JBLの型番(L250)
1976年の時点で、JBL・4343のコンシューマー用モデルL400が登場する、といわれていた。
実際にL400はプロトタイプがつくられていたことは確認できている。
だが1982年、JBLから登場した4ウェイのコンシューマー用モデルは、L250だった。
なぜ、L250という型番だったのか。
L400は4343のコンシューマー用ということだから、上二つの帯域を受け持つのはホーン型、
けれどL250はコーン型とドーム型のために、あえてL400の型番を避けたのだろう、と思っていた。
L250の前にL212というシステムが1977年に登場している。
記憶されている方は少ないかもしれない。
L212は、いわゆる3D方式のスピーカーシステムだった。
3D方式のスピーカーといっても、いまではどのくらいの人がすぐに理解されるだろうか。

**作業内容:** 上にあるJBLの型番(L250)についての文章を、最後の一文の後から書き継いでください。

**記録一覧:**
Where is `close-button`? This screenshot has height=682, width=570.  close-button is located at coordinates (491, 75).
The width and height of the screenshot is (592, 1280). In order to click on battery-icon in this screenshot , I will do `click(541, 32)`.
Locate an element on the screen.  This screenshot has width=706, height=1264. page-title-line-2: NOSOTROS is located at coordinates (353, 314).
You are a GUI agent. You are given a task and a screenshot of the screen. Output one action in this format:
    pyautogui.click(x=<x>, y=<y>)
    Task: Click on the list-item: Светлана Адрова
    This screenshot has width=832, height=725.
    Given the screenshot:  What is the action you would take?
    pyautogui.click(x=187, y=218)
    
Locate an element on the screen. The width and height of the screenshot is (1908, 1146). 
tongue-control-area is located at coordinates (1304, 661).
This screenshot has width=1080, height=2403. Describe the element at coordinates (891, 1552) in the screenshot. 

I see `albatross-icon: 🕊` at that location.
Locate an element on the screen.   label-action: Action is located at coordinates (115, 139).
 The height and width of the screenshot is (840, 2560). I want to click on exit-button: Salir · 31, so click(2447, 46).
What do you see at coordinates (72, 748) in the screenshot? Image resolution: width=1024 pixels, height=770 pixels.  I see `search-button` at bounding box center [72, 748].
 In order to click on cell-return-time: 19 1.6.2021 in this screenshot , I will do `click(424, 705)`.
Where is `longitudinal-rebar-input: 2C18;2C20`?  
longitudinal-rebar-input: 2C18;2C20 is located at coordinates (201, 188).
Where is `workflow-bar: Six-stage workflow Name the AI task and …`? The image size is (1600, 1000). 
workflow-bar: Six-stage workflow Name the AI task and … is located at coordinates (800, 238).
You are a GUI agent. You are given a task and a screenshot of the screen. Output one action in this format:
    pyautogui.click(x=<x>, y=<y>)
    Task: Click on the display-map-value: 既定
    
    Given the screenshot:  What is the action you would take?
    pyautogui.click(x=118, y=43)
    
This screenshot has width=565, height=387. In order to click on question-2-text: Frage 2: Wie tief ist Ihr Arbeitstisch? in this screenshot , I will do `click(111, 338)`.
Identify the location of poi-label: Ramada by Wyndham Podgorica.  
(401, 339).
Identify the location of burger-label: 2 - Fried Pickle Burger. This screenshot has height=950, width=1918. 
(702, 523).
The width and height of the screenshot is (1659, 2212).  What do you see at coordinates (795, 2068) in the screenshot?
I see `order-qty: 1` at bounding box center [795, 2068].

**回答:**
私くらいまでの世代がぎりぎりなのか。
10年ほど前だったか、若いオーディオマニアとの会話で、3Dって何ですか、ときかれたことがある。
そのころでさえそうだったのだから、いまはどうなのか。
3D方式とは、いわゆるセンターウーファーであり、今風にいえば2.1chシステムとなる。
L212は、サイドモジュールとウルトラバスモジュールから構成される。
サイドモジュールが、いわゆる一般的な意味のスピーカーシステムで、
20cm口径ウーファー、13cm口径スコーカー、2.5cm口径ドーム型トゥイーターの3ウェイ構成。
ウルトラバスモジュールは30cm口径ウーファーを搭載。
サイドモジュールが二基、ウルトラバスモジュールが一基のシステムである。
サイドモジュールのクロスオーバー周波数は800Hzと3kHzで、-6dB/oct.のネットワークを使用。
70Hz以下をウルトラバスモジュールが受け持つ。
別項「続・再生音とは……」でピアノロールのレコードについて書くために、
ステレオサウンド 45号を読んでいて、L212のネットワークの仕様に気がついた。
L212も-6dB/oct.だったのである。
L250も-6dB/oct.であり、さらに同時にサブウーファーのB460も登場している。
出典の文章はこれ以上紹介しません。